Article 39
Créé par Convention collective nationale 1997-07-03 étendue par arrêté du 3 mars 1998 JORF 12 mars 1998
Les absences résultant de maladie ou d'accident du salarié justifiées par la production d'un certificat médical et notifiées à l'employeur dans les 48 heures, sauf cas de force majeure, ne constituent pas, en principe, une rupture du contrat de travail, mais elles en suspendent l'exécution. Toutefois, si ces absences devaient se prolonger au-delà de 6 mois pour la maladie et l'accident de trajet, qu'elles soient consécutives ou non-et s'entendant à l'intérieur d'une période de 12 mois consécutifs-et que le reclassement du salarié n'ait pu être effectué dans un autre poste, le chef d'entreprise pourra engager la procédure prévue par les textes légaux en vigueur (art. L. 122-14 et suivants du code du travail). Celle-ci pourra aller jusqu'au licenciement. Quinze jours avant la fin de période de garantie, l'employeur s'informera de l'état de santé du salarié et lui rappellera par lettre recommandée avec avis de réception la date d'expiration de ladite période de garantie. Au moment de la reprise du travail, le salarié devra présenter le certificat médical de reprise et satisfaire à la visite du médecin du travail. Si l'employeur a pris la décision de licencier le salarié du fait de la prolongation de la maladie ou de l'accident du trajet, le salarié intéressé bénéficiera d'une priorité de réembauchage, pendant une période de 9 mois, dans un emploi correspondant à ses aptitudes et après avis du médecin du travail. Le bénéfice des droits de priorité de réembauche prévu ci-dessus sera subordonné à la notification faite par le salarié à son employeur de son désir de s'en prévaloir dans le mois suivant la rupture du contrat (1). (1) Article étendu sous réserve de l'application de l'article L. 122-45 du code du travail (arrêté du 3 mars 1998, art. 1er).

- [Enregistrements fournis]:
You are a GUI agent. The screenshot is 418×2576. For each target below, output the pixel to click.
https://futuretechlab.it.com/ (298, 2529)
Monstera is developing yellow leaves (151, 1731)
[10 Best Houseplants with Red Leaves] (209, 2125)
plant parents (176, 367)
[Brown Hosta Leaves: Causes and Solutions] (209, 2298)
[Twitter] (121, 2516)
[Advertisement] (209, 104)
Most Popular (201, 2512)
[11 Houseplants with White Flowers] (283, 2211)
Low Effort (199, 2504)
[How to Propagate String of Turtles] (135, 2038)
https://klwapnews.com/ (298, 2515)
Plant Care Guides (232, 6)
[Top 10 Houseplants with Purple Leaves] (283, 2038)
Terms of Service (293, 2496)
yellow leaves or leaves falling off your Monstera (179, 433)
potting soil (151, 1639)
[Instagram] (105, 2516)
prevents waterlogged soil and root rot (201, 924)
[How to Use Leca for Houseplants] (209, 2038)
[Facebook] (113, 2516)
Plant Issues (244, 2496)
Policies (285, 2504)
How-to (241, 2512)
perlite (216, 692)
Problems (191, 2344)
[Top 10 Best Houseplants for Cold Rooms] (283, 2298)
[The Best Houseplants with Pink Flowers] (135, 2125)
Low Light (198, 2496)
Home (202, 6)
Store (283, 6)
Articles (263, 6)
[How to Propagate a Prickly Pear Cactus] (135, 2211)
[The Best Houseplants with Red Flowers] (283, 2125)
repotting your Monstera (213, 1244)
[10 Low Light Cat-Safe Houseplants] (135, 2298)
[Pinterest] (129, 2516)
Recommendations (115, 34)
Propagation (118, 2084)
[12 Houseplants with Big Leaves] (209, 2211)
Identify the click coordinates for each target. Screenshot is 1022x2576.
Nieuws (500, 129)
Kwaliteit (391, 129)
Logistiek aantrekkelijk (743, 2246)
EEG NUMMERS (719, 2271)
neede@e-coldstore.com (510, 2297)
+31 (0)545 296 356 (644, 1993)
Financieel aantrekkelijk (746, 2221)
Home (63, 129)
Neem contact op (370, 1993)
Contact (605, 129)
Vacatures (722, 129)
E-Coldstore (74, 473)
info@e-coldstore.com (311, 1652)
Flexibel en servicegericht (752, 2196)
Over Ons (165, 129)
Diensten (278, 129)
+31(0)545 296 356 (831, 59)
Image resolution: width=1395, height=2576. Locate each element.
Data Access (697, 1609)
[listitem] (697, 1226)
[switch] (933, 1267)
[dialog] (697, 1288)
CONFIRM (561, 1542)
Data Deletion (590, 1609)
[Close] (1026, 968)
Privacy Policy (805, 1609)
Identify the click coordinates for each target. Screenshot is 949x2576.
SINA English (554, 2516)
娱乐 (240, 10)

- [Activités]:
[1] Répondez à ces questions à partir de l'article 39 :
(a) Dans quel délai les absences doivent-elles être notifiées à l'employeur, sauf cas de force majeure ?
(b) Combien de jours avant la fin de la période de garantie l'employeur doit-il s'informer de l'état de santé du salarié ?
(c) Pendant combien de temps le salarié licencié bénéficie-t-il d'une priorité de réembauchage ?
[2] Veuillez traduire en anglais cette phrase de l'article 39 : « Au moment de la reprise du travail, le salarié devra présenter le certificat médical de reprise et satisfaire à la visite du médecin du travail. »
[3] Indiquez si chaque affirmation concorde avec l'article 39 (oui ou non) et citez les mots du texte qui le montrent :
(a) Les absences pour maladie justifiées par un certificat médical rompent en principe le contrat de travail.
(b) Le rappel de la date d'expiration de la période de garantie se fait par lettre recommandée avec avis de réception.
(c) Le salarié doit notifier son désir de bénéficier de la priorité de réembauche dans le mois suivant la rupture du contrat.
Les enregistrements n'ont aucun lien avec l'article 39.

- [Corrigés]:
[1]
(a) Dans les 48 heures.
(b) Quinze jours avant.
(c) Pendant une période de 9 mois.

[2] Upon returning to work, the employee must present the medical certificate of fitness to resume work and undergo the examination by the occupational physician.

[3]
(a) Non : « ne constituent pas, en principe, une rupture du contrat de travail, mais elles en suspendent l'exécution ».
(b) Oui : « lui rappellera par lettre recommandée avec avis de réception la date d'expiration de ladite période de garantie ».
(c) Oui : « son désir de s'en prévaloir dans le mois suivant la rupture du contrat ».